DIRECTIONS FOR THIS TASK >>
Output, exactly and in full, the entries that appear below.

DATA LISTING >>
------

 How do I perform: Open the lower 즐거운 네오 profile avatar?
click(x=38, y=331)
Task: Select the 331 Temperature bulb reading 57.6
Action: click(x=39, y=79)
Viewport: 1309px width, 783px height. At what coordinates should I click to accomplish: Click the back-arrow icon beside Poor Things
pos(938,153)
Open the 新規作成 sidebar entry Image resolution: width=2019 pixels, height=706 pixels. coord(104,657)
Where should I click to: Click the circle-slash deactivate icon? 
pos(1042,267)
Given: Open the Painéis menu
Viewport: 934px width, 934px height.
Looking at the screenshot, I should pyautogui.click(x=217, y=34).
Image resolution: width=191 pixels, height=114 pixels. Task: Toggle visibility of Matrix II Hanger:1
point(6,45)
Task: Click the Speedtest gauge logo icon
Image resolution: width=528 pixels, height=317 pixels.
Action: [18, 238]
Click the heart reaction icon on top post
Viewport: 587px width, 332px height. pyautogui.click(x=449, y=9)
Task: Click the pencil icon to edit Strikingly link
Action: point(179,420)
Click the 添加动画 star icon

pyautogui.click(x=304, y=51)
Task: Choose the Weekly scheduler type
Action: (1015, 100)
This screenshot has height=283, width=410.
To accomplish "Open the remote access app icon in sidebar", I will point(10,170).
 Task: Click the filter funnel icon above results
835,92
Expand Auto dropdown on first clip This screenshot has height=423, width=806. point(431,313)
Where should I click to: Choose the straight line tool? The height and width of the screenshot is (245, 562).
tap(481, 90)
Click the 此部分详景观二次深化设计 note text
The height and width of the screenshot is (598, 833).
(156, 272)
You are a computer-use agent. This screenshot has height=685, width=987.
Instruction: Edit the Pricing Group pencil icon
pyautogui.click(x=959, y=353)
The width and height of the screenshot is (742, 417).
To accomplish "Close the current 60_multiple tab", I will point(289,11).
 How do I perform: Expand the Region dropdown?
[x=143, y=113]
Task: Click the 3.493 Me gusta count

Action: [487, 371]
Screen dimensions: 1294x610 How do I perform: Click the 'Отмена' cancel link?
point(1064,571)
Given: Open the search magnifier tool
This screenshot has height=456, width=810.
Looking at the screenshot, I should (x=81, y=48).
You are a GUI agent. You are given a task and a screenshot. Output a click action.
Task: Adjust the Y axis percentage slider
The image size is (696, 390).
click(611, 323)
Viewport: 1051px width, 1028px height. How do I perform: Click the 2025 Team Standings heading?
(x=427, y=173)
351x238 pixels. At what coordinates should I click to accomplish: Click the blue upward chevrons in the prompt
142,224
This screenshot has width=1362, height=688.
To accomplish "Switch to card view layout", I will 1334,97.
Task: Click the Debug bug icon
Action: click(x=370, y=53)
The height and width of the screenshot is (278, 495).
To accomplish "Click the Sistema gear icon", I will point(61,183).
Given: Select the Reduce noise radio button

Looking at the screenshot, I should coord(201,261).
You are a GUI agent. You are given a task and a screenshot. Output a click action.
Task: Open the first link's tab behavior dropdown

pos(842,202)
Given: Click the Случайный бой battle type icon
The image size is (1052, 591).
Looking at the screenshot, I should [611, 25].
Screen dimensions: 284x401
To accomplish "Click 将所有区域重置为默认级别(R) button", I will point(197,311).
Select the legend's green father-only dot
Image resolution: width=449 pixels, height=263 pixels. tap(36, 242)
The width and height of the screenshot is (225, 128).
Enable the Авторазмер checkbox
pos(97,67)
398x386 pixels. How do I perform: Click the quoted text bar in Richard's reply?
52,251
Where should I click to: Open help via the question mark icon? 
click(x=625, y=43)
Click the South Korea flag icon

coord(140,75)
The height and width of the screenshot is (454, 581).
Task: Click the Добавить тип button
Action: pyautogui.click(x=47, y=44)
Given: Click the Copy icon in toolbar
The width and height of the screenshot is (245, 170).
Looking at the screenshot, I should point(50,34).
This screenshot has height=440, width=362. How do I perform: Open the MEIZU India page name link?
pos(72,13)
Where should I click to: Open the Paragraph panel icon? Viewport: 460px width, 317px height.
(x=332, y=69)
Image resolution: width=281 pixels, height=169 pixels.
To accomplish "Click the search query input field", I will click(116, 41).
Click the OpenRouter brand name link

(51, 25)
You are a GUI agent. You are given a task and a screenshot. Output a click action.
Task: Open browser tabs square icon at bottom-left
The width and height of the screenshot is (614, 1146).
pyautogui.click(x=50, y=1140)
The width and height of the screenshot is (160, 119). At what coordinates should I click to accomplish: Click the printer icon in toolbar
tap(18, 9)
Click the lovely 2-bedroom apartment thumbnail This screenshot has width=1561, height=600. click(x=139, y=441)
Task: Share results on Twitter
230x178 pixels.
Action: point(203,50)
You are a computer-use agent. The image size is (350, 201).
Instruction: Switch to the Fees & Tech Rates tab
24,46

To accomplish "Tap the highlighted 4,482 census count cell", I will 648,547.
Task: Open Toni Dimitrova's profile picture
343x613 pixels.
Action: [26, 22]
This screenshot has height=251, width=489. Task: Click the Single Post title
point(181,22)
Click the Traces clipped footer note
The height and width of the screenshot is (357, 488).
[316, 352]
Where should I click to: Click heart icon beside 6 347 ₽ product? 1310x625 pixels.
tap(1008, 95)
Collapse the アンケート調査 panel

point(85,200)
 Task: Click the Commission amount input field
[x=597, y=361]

------

WRITTEN RESPONSE >>
 How do I perform: Open the lower 즐거운 네오 profile avatar?
click(x=38, y=331)
Task: Select the 331 Temperature bulb reading 57.6
Action: click(x=39, y=79)
Viewport: 1309px width, 783px height. At what coordinates should I click to accomplish: Click the back-arrow icon beside Poor Things
pos(938,153)
Open the 新規作成 sidebar entry Image resolution: width=2019 pixels, height=706 pixels. coord(104,657)
Where should I click to: Click the circle-slash deactivate icon? 
pos(1042,267)
Given: Open the Painéis menu
Viewport: 934px width, 934px height.
Looking at the screenshot, I should pyautogui.click(x=217, y=34).
Image resolution: width=191 pixels, height=114 pixels. Task: Toggle visibility of Matrix II Hanger:1
point(6,45)
Task: Click the Speedtest gauge logo icon
Image resolution: width=528 pixels, height=317 pixels.
Action: [18, 238]
Click the heart reaction icon on top post
Viewport: 587px width, 332px height. pyautogui.click(x=449, y=9)
Task: Click the pencil icon to edit Strikingly link
Action: point(179,420)
Click the 添加动画 star icon

pyautogui.click(x=304, y=51)
Task: Choose the Weekly scheduler type
Action: (1015, 100)
This screenshot has height=283, width=410.
To accomplish "Open the remote access app icon in sidebar", I will point(10,170).
 Task: Click the filter funnel icon above results
835,92
Expand Auto dropdown on first clip This screenshot has height=423, width=806. point(431,313)
Where should I click to: Choose the straight line tool? The height and width of the screenshot is (245, 562).
tap(481, 90)
Click the 此部分详景观二次深化设计 note text
The height and width of the screenshot is (598, 833).
(156, 272)
You are a computer-use agent. This screenshot has height=685, width=987.
Instruction: Edit the Pricing Group pencil icon
pyautogui.click(x=959, y=353)
The width and height of the screenshot is (742, 417).
To accomplish "Close the current 60_multiple tab", I will point(289,11).
 How do I perform: Expand the Region dropdown?
[x=143, y=113]
Task: Click the 3.493 Me gusta count

Action: [487, 371]
Screen dimensions: 1294x610 How do I perform: Click the 'Отмена' cancel link?
point(1064,571)
Given: Open the search magnifier tool
This screenshot has height=456, width=810.
Looking at the screenshot, I should (x=81, y=48).
You are a GUI agent. You are given a task and a screenshot. Output a click action.
Task: Adjust the Y axis percentage slider
The image size is (696, 390).
click(611, 323)
Viewport: 1051px width, 1028px height. How do I perform: Click the 2025 Team Standings heading?
(x=427, y=173)
351x238 pixels. At what coordinates should I click to accomplish: Click the blue upward chevrons in the prompt
142,224
This screenshot has width=1362, height=688.
To accomplish "Switch to card view layout", I will 1334,97.
Task: Click the Debug bug icon
Action: click(x=370, y=53)
The height and width of the screenshot is (278, 495).
To accomplish "Click the Sistema gear icon", I will point(61,183).
Given: Select the Reduce noise radio button

Looking at the screenshot, I should coord(201,261).
You are a GUI agent. You are given a task and a screenshot. Output a click action.
Task: Open the first link's tab behavior dropdown

pos(842,202)
Given: Click the Случайный бой battle type icon
The image size is (1052, 591).
Looking at the screenshot, I should [611, 25].
Screen dimensions: 284x401
To accomplish "Click 将所有区域重置为默认级别(R) button", I will point(197,311).
Select the legend's green father-only dot
Image resolution: width=449 pixels, height=263 pixels. tap(36, 242)
The width and height of the screenshot is (225, 128).
Enable the Авторазмер checkbox
pos(97,67)
398x386 pixels. How do I perform: Click the quoted text bar in Richard's reply?
52,251
Where should I click to: Open help via the question mark icon? 
click(x=625, y=43)
Click the South Korea flag icon

coord(140,75)
The height and width of the screenshot is (454, 581).
Task: Click the Добавить тип button
Action: pyautogui.click(x=47, y=44)
Given: Click the Copy icon in toolbar
The width and height of the screenshot is (245, 170).
Looking at the screenshot, I should point(50,34).
This screenshot has height=440, width=362. How do I perform: Open the MEIZU India page name link?
pos(72,13)
Where should I click to: Open the Paragraph panel icon? Viewport: 460px width, 317px height.
(x=332, y=69)
Image resolution: width=281 pixels, height=169 pixels.
To accomplish "Click the search query input field", I will click(116, 41).
Click the OpenRouter brand name link

(51, 25)
You are a GUI agent. You are given a task and a screenshot. Output a click action.
Task: Open browser tabs square icon at bottom-left
The width and height of the screenshot is (614, 1146).
pyautogui.click(x=50, y=1140)
The width and height of the screenshot is (160, 119). At what coordinates should I click to accomplish: Click the printer icon in toolbar
tap(18, 9)
Click the lovely 2-bedroom apartment thumbnail This screenshot has width=1561, height=600. click(x=139, y=441)
Task: Share results on Twitter
230x178 pixels.
Action: point(203,50)
You are a computer-use agent. The image size is (350, 201).
Instruction: Switch to the Fees & Tech Rates tab
24,46

To accomplish "Tap the highlighted 4,482 census count cell", I will 648,547.
Task: Open Toni Dimitrova's profile picture
343x613 pixels.
Action: [26, 22]
This screenshot has height=251, width=489. Task: Click the Single Post title
point(181,22)
Click the Traces clipped footer note
The height and width of the screenshot is (357, 488).
[316, 352]
Where should I click to: Click heart icon beside 6 347 ₽ product? 1310x625 pixels.
tap(1008, 95)
Collapse the アンケート調査 panel

point(85,200)
 Task: Click the Commission amount input field
[x=597, y=361]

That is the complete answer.